- _Belge_
ZİNA ve eşcinsellik;
Zebur, Tevrat, İncil ve Kur’ân’da yasaklanmış ve haram kılınmıştır.
Ankara
ve İzmir Baroları başta olmak üzere bazı sivil toplum kuruluşu temsilcileri ile
CHP başta olmak üzere bazı siyâsî parti sözcüleri, bu gerçeği dile getiren
Diyanet İşleri Başkanı Ali Erbaş’a hakaretler yağdırarak linç girişiminde
bulundular.
Görünürde
hedefleri Diyanet İşleri Başkanı Erbaş idi, ancak kullanılan ifadelere baktığımızda
asıl hedeflerinin Kur’ân-ı Kerîm ve İslâm olduğu aşikârdır. Hakaret ve linç
girişimi sırasında kullandıkları ifadeleri burada tekrar etmek istemiyorum.
Zira bu, onların arzu ettiği bir husustur.
***
İslâm
dini, ona inananların dinidir. İslâm’ın günah ve haram kıldıkları da ona inananları
bağlar. Dolayısıyla Diyanet İşleri Başkanı Erbaş’ın Ramazan’ın ilk gününe denk
gelen Cuma günü söyledikleri, itiraz edenleri bağlamaz. Onların bu sözleri
üzerlerine alınmalarını gerektiren bir durum yok.
Peki,
niye buna rağmen ortalığı ayağa kaldırdılar?
Son
zamanlarda Türkiye’de çatışmaya dönüştürülebilecek bütün hususlar üzerinde
titizlikle çalışılıyor. Dinî tartışmalar başta olmak üzere eşcinsellik de
bunların arasında yer alıyor. Diyanet İşleri Başkanı’nın bu hutbesinden sonra
koro hâlinde düğmeye basmalarının altında bu gerçek yatıyor.

- _Sağlanan Veriler_
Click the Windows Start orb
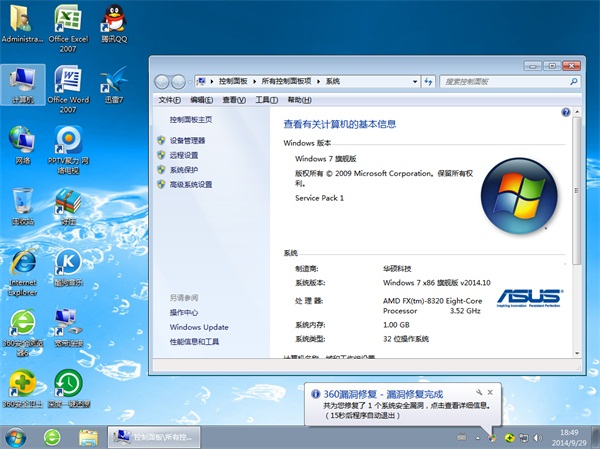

- _Alıştırmalar_
1. Belgede "Zira bu, onların" sözlerini içeren ifadeyle açılıp "bir durum yok." ile kapanan bölümü hiçbir değişiklik yapmadan aktarınız.
2. Diyanet İşleri Başkanı'nın hutbesine gösterilen tepkileri ele alan belgeyi, son cümlesinden sonrasını yazarak devam ettiriniz.

- _Görevlere Göre Sonuçlar_
1.
Zira bu, onların arzu ettiği bir husustur.
***
İslâm
dini, ona inananların dinidir. İslâm’ın günah ve haram kıldıkları da ona inananları
bağlar. Dolayısıyla Diyanet İşleri Başkanı Erbaş’ın Ramazan’ın ilk gününe denk
gelen Cuma günü söyledikleri, itiraz edenleri bağlamaz. Onların bu sözleri
üzerlerine alınmalarını gerektiren bir durum yok.

2.
Ülkemizde
Dernekler Kanunu’na göre kurulan 20’ye yakın LGBTi derneği var. Bu derneklerin
adlarında, “LGBTi” kısaltmasında yer alan kelimelerin biri veya birkaçı bulunabildiği
gibi, cinsel sağlık, cinsiyet kimliği, cinsel şiddet, cinsel yönelim ve benzeri
ifadeler kullanılmaktadır.
Söz
konusu derneklerin amaçları arasında; toplumun her alanında yaşanan ve özelde
cinsel yönelim ve cinsiyet kimliği temelli şiddet, baskı, sosyal dışlama ve
ayrımcılıkları ortadan kaldırmaya yönelik çalışmalar yapılacağı, eşcinsel,
biseksüel ve transseksüellerin varoluşlarının destekleneceği, cinsel şiddete
maruz bırakılmış kadınlar ve transseksüel bireyler arasında dayanışma
sağlanacağı, hedef kitle kadın çocuk ve LGBTi olmak üzere her türlü şiddet,
baskı ve ayrımcılığın önüne geçerek mücadele yöntemleri geliştirileceği yer
almaktadır.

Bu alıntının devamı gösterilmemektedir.